[START]

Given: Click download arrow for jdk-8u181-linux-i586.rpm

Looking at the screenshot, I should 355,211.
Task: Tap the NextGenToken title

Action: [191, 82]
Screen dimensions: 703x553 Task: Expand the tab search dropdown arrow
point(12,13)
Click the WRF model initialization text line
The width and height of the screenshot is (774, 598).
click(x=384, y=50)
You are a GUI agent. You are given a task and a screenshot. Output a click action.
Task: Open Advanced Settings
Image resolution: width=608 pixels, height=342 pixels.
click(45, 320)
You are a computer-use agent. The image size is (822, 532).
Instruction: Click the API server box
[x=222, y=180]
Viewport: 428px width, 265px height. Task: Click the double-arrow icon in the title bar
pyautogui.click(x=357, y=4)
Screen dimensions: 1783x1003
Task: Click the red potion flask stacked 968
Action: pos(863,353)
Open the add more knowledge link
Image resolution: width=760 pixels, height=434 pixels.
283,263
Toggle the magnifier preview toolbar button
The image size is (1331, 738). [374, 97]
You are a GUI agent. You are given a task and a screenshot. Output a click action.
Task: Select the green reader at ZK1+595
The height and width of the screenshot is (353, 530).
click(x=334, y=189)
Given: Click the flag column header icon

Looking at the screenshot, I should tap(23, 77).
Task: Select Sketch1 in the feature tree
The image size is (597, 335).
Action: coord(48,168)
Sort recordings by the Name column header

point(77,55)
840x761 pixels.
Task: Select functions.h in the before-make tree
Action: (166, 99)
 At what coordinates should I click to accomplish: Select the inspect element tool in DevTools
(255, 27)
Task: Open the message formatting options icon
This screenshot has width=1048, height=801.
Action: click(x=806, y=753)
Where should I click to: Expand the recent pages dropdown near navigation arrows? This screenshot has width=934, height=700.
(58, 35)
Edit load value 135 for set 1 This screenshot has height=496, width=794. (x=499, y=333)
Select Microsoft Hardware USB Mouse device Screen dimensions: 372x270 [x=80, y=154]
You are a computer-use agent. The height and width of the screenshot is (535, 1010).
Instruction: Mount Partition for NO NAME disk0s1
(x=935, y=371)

[END]

Problem requirements ▸ Rewrite all the entries above, putting "zoom preview" in place of "magnifier preview" and keeping everything else the same.

Expected answer ▸
Given: Click download arrow for jdk-8u181-linux-i586.rpm

Looking at the screenshot, I should 355,211.
Task: Tap the NextGenToken title

Action: [191, 82]
Screen dimensions: 703x553 Task: Expand the tab search dropdown arrow
point(12,13)
Click the WRF model initialization text line
The width and height of the screenshot is (774, 598).
click(x=384, y=50)
You are a GUI agent. You are given a task and a screenshot. Output a click action.
Task: Open Advanced Settings
Image resolution: width=608 pixels, height=342 pixels.
click(45, 320)
You are a computer-use agent. The image size is (822, 532).
Instruction: Click the API server box
[x=222, y=180]
Viewport: 428px width, 265px height. Task: Click the double-arrow icon in the title bar
pyautogui.click(x=357, y=4)
Screen dimensions: 1783x1003
Task: Click the red potion flask stacked 968
Action: pos(863,353)
Open the add more knowledge link
Image resolution: width=760 pixels, height=434 pixels.
283,263
Toggle the zoom preview toolbar button
The image size is (1331, 738). [374, 97]
You are a GUI agent. You are given a task and a screenshot. Output a click action.
Task: Select the green reader at ZK1+595
The height and width of the screenshot is (353, 530).
click(x=334, y=189)
Given: Click the flag column header icon

Looking at the screenshot, I should tap(23, 77).
Task: Select Sketch1 in the feature tree
The image size is (597, 335).
Action: coord(48,168)
Sort recordings by the Name column header

point(77,55)
840x761 pixels.
Task: Select functions.h in the before-make tree
Action: (166, 99)
 At what coordinates should I click to accomplish: Select the inspect element tool in DevTools
(255, 27)
Task: Open the message formatting options icon
This screenshot has width=1048, height=801.
Action: click(x=806, y=753)
Where should I click to: Expand the recent pages dropdown near navigation arrows? This screenshot has width=934, height=700.
(58, 35)
Edit load value 135 for set 1 This screenshot has height=496, width=794. (x=499, y=333)
Select Microsoft Hardware USB Mouse device Screen dimensions: 372x270 [x=80, y=154]
You are a computer-use agent. The height and width of the screenshot is (535, 1010).
Instruction: Mount Partition for NO NAME disk0s1
(x=935, y=371)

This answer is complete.